### Text to read
********

All outputs are written to **Google Drive** so you don't lose results if the Colab runtime resets.


In [None]:
# Mount Google Drive (persistent storage)
from google.colab import drive
drive.mount('/content/drive')

import os, time
BASE_OUT = '/content/drive/MyDrive/tiur_tricks_results'
run_name = time.strftime('run_%Y%m%d_%H%M%S')
out_dir = os.path.join(BASE_OUT, run_name)
os.makedirs(out_dir, exist_ok=True)
print('Saving outputs to:', out_dir)


In [None]:
# Install minimal deps
# NOTE: Colab already includes torch + torchvision.
# Avoid reinstalling torchvision here (it can break ABI/CUDA compatibility).
!pip install -q tqdm pandas matplotlib

# Optional (uncomment if you run fast=False and want the expanded optimizer grid)
# !pip install -q pytorch-optimizer transformers


In [None]:
# Import the repo code (robust against stale imports / path collisions)
import os, sys

REPO_DIR = '/content/tiur_tricks_colab'
assert os.path.exists(os.path.join(REPO_DIR, 'tiur_tricks', '__init__.py')), (
    f'Could not find repo at {REPO_DIR}. Did you unzip the repo to /content? ' 
    f'Expected {REPO_DIR}/tiur_tricks/__init__.py'
)

# Ensure our repo takes precedence over any similarly named installed package.
if REPO_DIR not in sys.path:
    sys.path.insert(0, REPO_DIR)

# If a previous cell imported a different tiur_tricks, clear it.
if 'tiur_tricks' in sys.modules:
    del sys.modules['tiur_tricks']

import tiur_tricks
print('tiur_tricks loaded from:', getattr(tiur_tricks, '__file__', None))

from tiur_tricks import RunConfig, make_experiment_suite_set1, run_experiment_suite

data_dir = '/content/data'  # dataset cache (not persisted; small + redownloadable)


In [None]:
# --- Quick suite settings (tweak these first) ---
# For the very first run, keep it cheap. Then increase num_replicates and subset sizes.

********

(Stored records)
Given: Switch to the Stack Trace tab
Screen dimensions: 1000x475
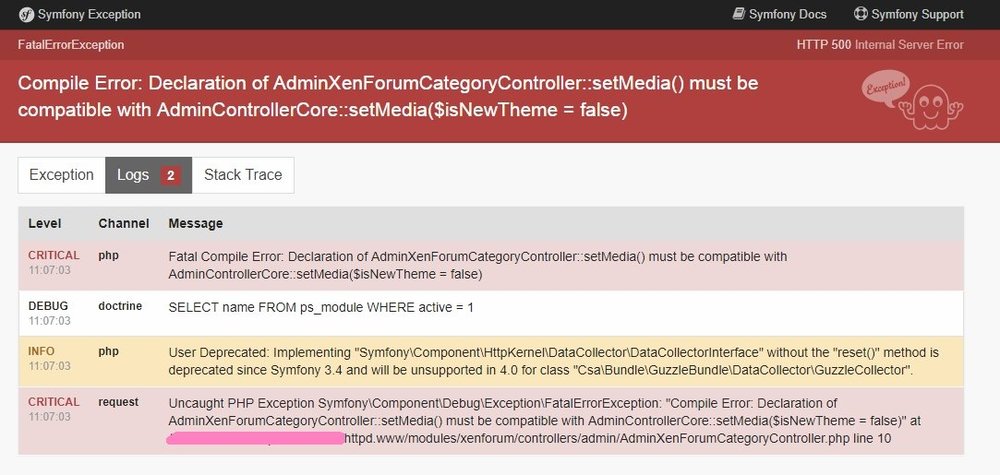Looking at the screenshot, I should click(243, 175).
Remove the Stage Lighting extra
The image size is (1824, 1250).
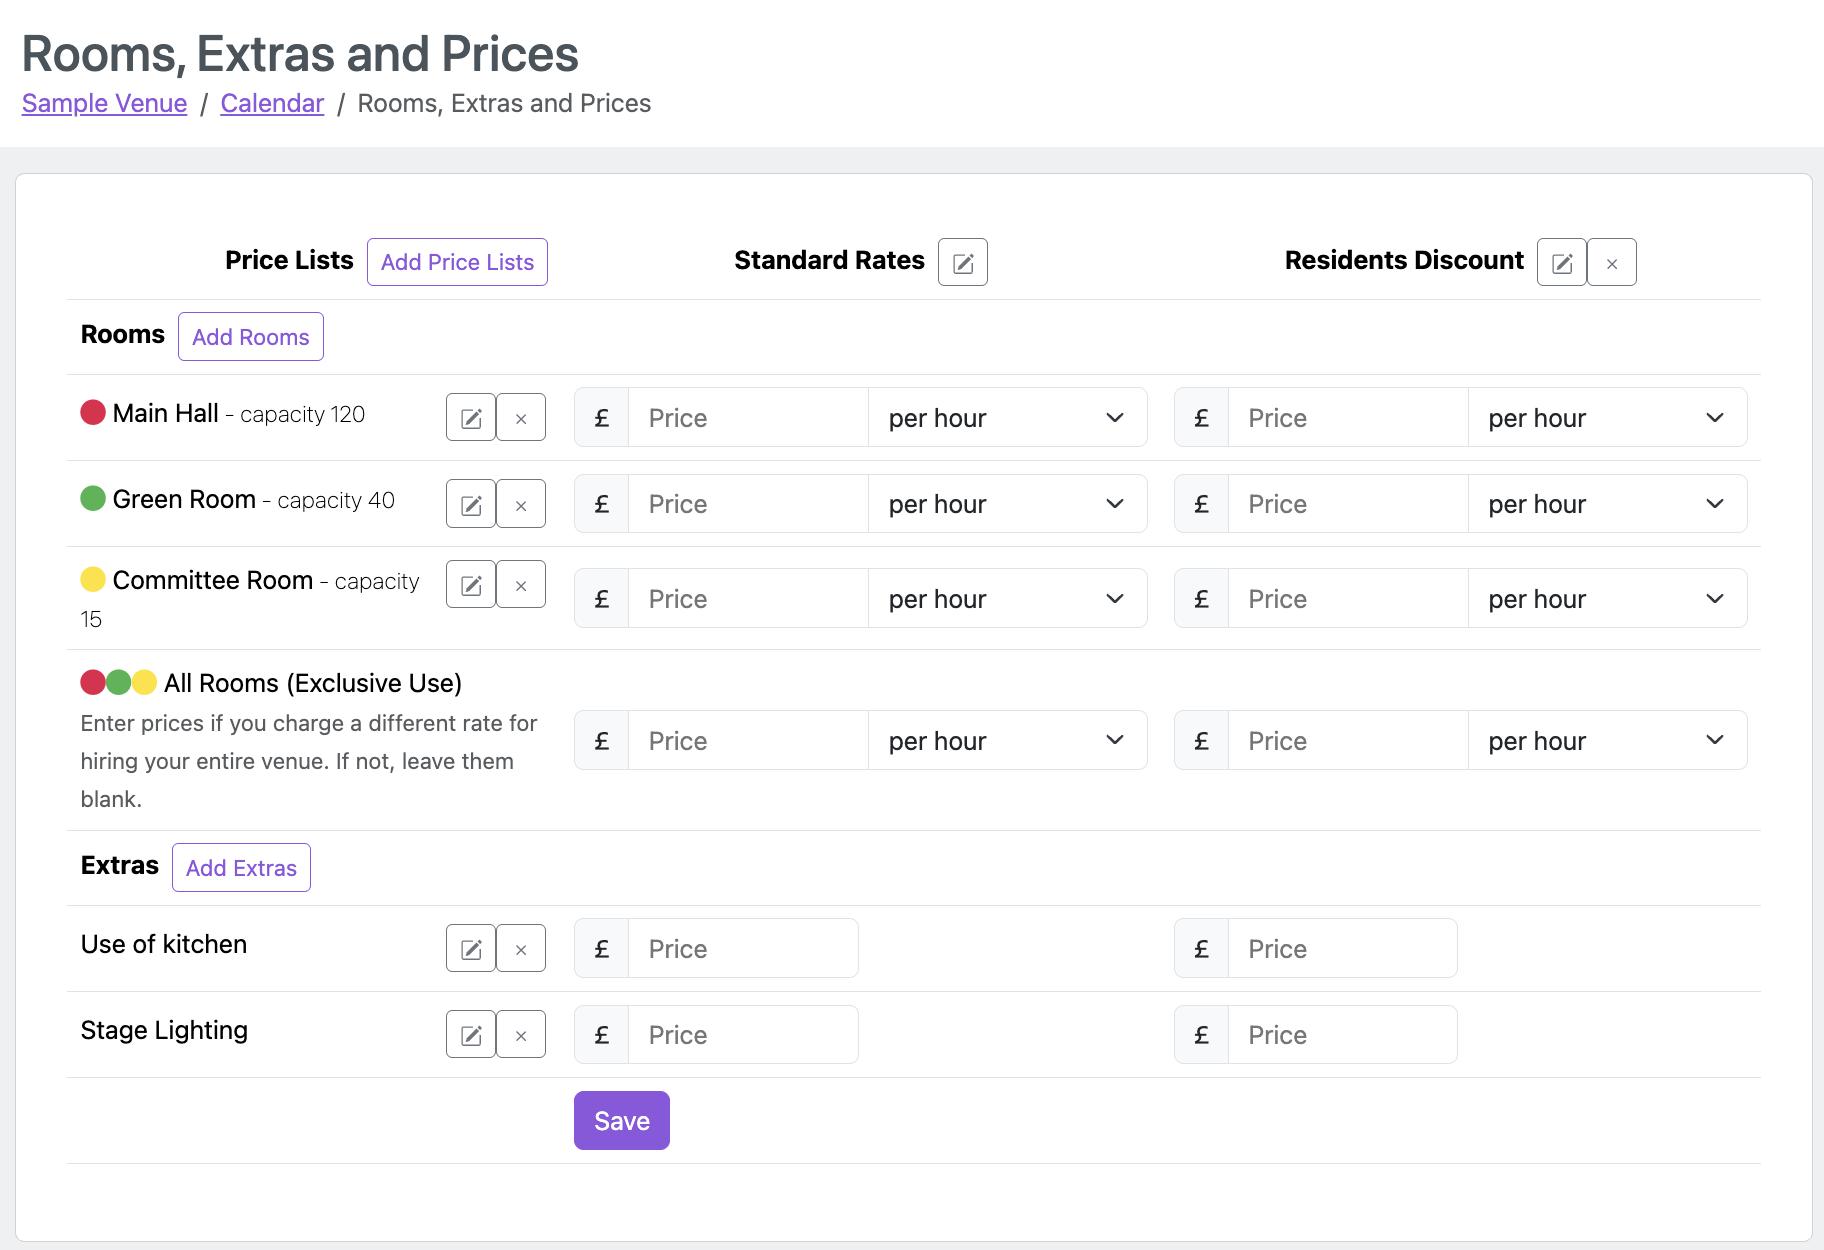click(521, 1035)
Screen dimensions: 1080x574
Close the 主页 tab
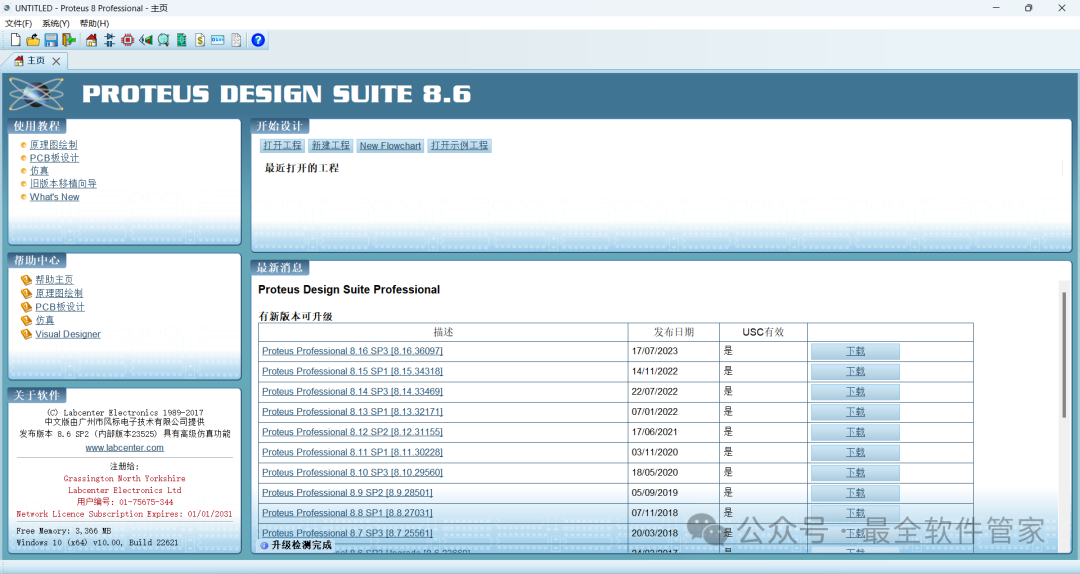pyautogui.click(x=56, y=61)
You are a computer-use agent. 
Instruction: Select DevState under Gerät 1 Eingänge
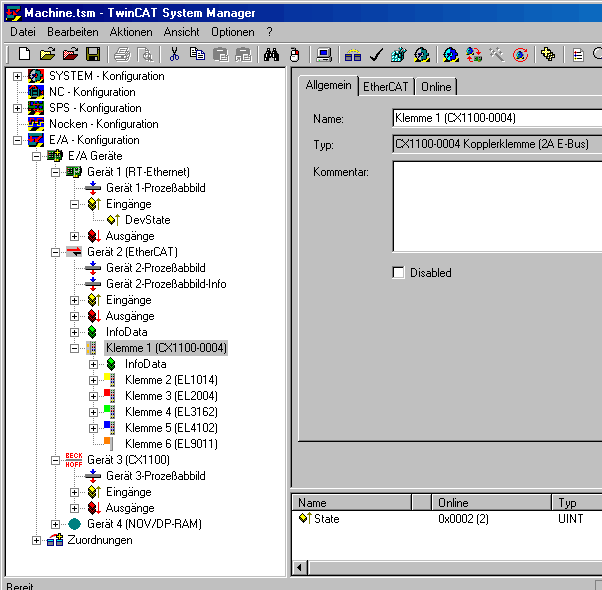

********

### Work to complete
1 > List the names imported from tiur_tricks in the Colab notebook text.
2 > Write what follows the last line of the Colab notebook text.

### Answer set
1 > RunConfig, make_experiment_suite_set1, run_experiment_suite

2 >
base = RunConfig(
    device='cuda',
    dataset='cifar10',
    model='small_cnn',   # 'resnet18' is slower but more realistic
    num_replicates=3,
    subset_train=5000,
    subset_eval=1000,
    epochs=2,
    checkpoint_every=50,
    eval_batches=10,
)

suite = make_experiment_suite_set1(base, fast=True)
print('Number of runs in suite:', len(suite))

logs_df, summary_df = run_experiment_suite(
    suite,
    out_dir=out_dir,
    data_dir=data_dir,
    show_plots=True,
    save_plots=True,
    persist_checkpoints=True,
)
summary_df


In [None]:
# Confirm what's been written to Google Drive
import glob
n_files = len(glob.glob(out_dir + '/**/*', recursive=True))
print('Total files written:', n_files)
print('Top-level outputs:')
!ls -lah {out_dir}


## Where to look in Drive

In your Google Drive you should now have:
- `summary.csv` and `all_logs.csv` at the run root
- one folder per run config (e.g. `opt_adamw/`) containing:
  - `config.json`
  - `logs.csv` (complete)
  - `logs_live.csv` (written incrementally during training)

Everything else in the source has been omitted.